Exercise goal> The response should be an exact repetition of all the entries.

Collected data>
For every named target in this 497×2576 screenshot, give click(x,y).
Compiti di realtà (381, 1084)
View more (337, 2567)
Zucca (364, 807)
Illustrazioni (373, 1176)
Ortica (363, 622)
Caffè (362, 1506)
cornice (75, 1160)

Task response>
For every named target in this 497×2576 screenshot, give click(x,y).
Compiti di realtà (381, 1084)
View more (337, 2567)
Zucca (364, 807)
Illustrazioni (373, 1176)
Ortica (363, 622)
Caffè (362, 1506)
cornice (75, 1160)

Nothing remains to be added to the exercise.